AMES, Iowa — Artist and writer Xiaowei R. Wang (they/them/elle) will speak about the relationships between empire, art and materiality in a virtual lecture hosted by the Iowa State University College of Design.

Wang’s presentation, “An Archive of Witch Fever,” will be from 5:30–6:30 p.m. Wednesday, April 10, via Zoom. Register in advance to access the Zoom link.

In this free talk — part of the College of Design’s 2023-2024 Lecture Series — Wang will discuss their Witch Fever project, in which they use GAN neural style transfer to combine the botanical patterns of British artist, designer and socialist William Morris with photographs of Britain’s colonial laborers to produce a new set of patterns, turned into workwear such as gloves, aprons, and work jackets.

Neural style transfer is a technique that takes two images, a content image and a style image, and blends them together so the content image is in the style of the style image.

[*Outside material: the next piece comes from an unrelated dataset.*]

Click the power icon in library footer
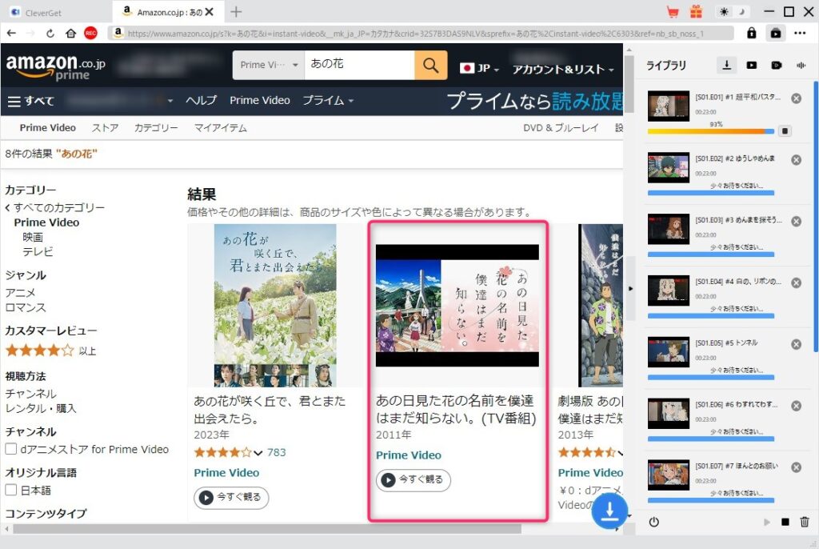This screenshot has height=549, width=819. [x=654, y=522]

In Wang’s project, the new images resulting from this process create seemingly hand- drawn patterns of “speculative botany” — fruits and plants that exist in the realm of an imagined history.

About the speaker

Wang is a California-based designer, organizer and coder. They are the author of the book Blockchain Chicken Farm: And Other Stories of Tech In China’s Countryside, a selection for the 2023 National Book Foundation Science and Literature Program and New York Times Book Review Editors’ Choice.

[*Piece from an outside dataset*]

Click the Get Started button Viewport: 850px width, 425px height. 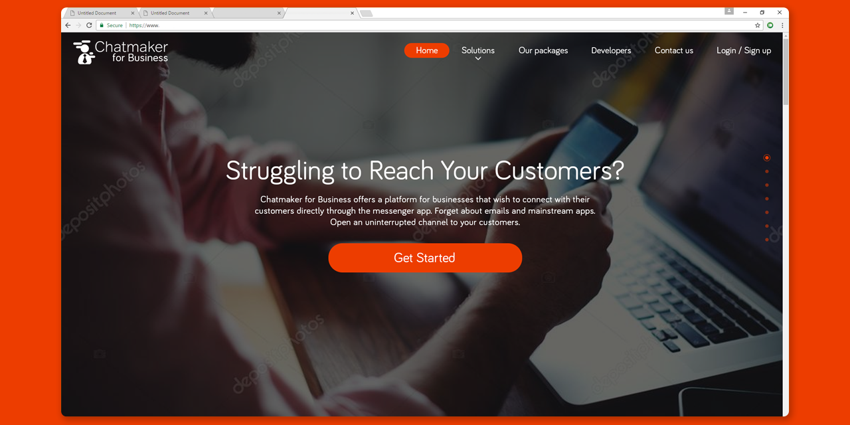425,258
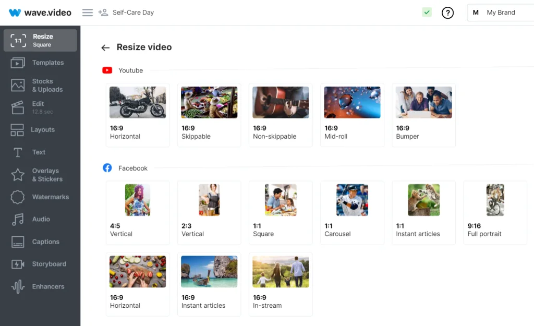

Their multidisciplinary work over the past 15 years sits at the intersection of technology and social and environmental justice. Their work is also influenced by a glaucoma diagnosis in 2017 that has contributed to their vision loss.

Wang’s writing has appeared in TANK, transmediale, The Nation and more. They are a postdoctoral fellow at the Center on Race and Digital Justice, a Senior Civic Media Fellow at USC Annenberg and a fellow at Eyebeam. Additionally, they are faculty member for Elisava’s Master in Design for Responsible AI program with the Elisava Barcelona School of Design and Engineering.

Wang is a part of Collective Action in Tech’s Embedded Organizers community and serves as an advisor at Processing Foundation, an organization working at the intersection of open source, art and social justice. They were a 2022-2023 Luminary for Omidyar’s The Tech We Want program.

Their collaborative project FLOAT Beijing, an Index Design Awards finalist, created air quality-sensing kites and public workshops to challenge governmental data censorship. Other projects — from art installations to a community created radio for local bus lines in Beijing — have been featured by the New York Times, BBC, CNN and VICE, among others.

Wang received their bachelor of arts in visual and environmental studies from Harvard College in 2008 and master of landscape architecture from the Harvard University Graduate School of Design in 2013. They received their PhD in philosophy from the University of California, Berkeley, in 2023.